Only those lines in the data below from the line containing "Click the MAC Address Table Size label" through the line containing "Task: Click the ICANotes logo in top corner", both included, should be restated word for word.

→ Entries provided:
----
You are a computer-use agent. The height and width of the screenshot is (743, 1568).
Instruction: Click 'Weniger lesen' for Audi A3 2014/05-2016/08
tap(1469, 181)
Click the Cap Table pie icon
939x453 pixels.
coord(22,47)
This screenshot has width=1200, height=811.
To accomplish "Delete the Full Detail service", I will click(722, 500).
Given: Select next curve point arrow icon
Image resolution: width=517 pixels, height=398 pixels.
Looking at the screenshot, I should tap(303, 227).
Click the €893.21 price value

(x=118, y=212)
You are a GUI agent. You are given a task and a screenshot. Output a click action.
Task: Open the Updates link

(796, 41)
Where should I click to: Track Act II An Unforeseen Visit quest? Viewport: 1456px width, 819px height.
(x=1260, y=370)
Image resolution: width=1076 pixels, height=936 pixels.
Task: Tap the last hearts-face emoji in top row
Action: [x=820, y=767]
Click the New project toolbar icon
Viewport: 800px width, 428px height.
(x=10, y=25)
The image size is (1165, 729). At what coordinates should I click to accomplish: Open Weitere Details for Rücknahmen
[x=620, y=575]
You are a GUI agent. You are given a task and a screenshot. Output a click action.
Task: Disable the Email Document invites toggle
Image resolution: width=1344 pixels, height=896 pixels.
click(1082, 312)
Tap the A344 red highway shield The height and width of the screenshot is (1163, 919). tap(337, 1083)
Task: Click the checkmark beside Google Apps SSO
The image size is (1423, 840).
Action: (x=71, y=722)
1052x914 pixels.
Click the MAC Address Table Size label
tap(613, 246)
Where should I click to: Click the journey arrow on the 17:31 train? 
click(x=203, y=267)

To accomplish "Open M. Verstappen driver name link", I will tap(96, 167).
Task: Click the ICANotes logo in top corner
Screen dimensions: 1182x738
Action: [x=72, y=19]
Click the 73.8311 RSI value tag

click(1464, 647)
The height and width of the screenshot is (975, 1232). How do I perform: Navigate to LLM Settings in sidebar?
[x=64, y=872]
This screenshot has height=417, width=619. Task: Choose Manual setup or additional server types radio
----
→ Solved exercise:
Click the MAC Address Table Size label
tap(613, 246)
Where should I click to: Click the journey arrow on the 17:31 train? 
click(x=203, y=267)

To accomplish "Open M. Verstappen driver name link", I will tap(96, 167).
Task: Click the ICANotes logo in top corner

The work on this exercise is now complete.